I started to study ‘Scoring for Film and TV’ at the University of Music and Performing Arts in Munich in 2003 under the German film composer Enjott Schneider (Stalingrad, Stauffenberg, Brother of Sleep, 23). During the first two terms composer Andreas Weidinger filled in for him. One day, after a few weeks in the 1st term it was that Andreas needed someone to support him for a current project with a demanding schedule. So I became his assistant starting with making coffee, doing music preparation and creating sounds until after some time I was involved in doing some minor co-composition and orchestration stuff. So I very early had the chance to get to know the real life of a film composer with all its different facets, which was every bit as important as the courses at university.

What composers or artists would you say have influenced you in the way you write or score a film?

Going back a bit in film history two guys that have become more and more important to me are Bernard Hermann and Alfred Hitchcock. The way especially Hitchcock used to think about movies, stories and dramatic aspects is really interesting.
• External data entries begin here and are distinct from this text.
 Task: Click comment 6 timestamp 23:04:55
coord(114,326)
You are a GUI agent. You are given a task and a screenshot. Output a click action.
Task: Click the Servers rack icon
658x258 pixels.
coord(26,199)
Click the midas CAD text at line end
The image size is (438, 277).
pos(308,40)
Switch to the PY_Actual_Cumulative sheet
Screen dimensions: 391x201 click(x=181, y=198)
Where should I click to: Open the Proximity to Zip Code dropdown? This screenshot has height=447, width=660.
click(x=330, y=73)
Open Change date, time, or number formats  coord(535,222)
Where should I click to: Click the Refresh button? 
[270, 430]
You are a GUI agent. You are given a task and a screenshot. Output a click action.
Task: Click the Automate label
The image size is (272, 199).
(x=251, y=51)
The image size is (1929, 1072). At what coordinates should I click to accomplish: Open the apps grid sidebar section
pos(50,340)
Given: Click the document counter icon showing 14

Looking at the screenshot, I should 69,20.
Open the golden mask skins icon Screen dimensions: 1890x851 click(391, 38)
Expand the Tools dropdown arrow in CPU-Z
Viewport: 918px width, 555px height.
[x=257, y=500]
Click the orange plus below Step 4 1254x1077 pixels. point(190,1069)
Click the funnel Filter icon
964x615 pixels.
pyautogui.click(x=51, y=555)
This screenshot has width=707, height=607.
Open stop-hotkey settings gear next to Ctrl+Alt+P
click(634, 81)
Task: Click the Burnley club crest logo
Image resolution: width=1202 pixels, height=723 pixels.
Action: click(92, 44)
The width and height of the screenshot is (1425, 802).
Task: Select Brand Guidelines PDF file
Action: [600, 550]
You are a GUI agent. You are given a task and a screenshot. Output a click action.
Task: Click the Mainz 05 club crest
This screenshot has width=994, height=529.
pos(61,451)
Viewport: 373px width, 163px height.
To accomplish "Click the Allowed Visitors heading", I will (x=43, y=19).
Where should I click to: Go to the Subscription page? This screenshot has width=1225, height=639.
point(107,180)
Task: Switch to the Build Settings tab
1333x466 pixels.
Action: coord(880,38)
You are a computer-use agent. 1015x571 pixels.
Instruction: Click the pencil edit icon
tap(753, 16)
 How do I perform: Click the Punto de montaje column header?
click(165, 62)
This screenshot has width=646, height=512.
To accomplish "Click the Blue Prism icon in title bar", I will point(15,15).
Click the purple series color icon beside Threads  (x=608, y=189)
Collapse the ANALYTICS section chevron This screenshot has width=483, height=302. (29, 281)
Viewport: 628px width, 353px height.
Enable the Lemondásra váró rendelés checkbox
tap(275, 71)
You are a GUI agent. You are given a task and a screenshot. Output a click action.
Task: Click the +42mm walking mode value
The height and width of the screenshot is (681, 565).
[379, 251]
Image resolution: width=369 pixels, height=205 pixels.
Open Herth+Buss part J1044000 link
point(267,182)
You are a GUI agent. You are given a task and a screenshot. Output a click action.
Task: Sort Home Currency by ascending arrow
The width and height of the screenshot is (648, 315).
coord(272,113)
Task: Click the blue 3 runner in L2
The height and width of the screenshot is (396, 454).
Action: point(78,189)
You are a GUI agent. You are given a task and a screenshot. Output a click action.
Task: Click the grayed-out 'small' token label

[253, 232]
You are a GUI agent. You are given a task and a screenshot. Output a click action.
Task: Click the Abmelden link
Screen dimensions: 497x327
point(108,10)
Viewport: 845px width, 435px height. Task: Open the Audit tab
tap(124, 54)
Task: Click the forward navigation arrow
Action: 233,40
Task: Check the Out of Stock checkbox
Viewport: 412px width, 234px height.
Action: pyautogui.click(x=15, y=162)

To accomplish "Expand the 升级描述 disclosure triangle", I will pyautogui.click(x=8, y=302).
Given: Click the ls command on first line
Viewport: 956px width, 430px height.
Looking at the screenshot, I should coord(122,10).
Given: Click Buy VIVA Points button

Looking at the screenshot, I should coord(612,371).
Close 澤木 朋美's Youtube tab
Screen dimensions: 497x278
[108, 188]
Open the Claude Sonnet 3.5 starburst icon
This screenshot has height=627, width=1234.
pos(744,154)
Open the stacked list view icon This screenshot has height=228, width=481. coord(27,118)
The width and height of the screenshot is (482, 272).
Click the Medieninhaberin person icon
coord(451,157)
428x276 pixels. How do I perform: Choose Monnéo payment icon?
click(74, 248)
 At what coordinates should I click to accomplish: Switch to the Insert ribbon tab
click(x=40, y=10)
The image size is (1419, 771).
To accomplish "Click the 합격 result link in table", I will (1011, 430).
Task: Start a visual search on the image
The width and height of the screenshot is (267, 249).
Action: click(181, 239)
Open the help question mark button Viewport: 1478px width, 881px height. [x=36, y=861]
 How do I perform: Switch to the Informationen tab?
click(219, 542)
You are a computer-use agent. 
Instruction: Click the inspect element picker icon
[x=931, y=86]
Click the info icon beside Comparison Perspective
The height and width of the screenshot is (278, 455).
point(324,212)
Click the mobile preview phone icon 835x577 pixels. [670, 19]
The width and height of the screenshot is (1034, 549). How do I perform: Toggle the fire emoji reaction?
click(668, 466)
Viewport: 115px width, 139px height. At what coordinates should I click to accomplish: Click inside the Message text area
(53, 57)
His thoughts on what a good story should be about, what the audience expects from a good story and seeing how he used to apply this knowledge when making a film can be really inspiring for a film composer also in a modern context, I think.

In the big film music world there are many interesting characters whose work I admire a lot, such as Jerry Goldsmith, Alan Silvestri, Lalo Schiffrin, Alexandre Desplat or Henry Mancini and of course John Williams. In terms of sound and also modern film dramaturgy Hans Zimmer is an absolute must. More and more important to me are also Michael Giacchino and Christophe Beck, who are really great in terms of stylistic flexibility and handling their catchy themes.
But I’m primarily influenced by non-film-related music, songs, classical music, electronic music etc. and by experiencing concerts – that’s where most of my initial ideas come from.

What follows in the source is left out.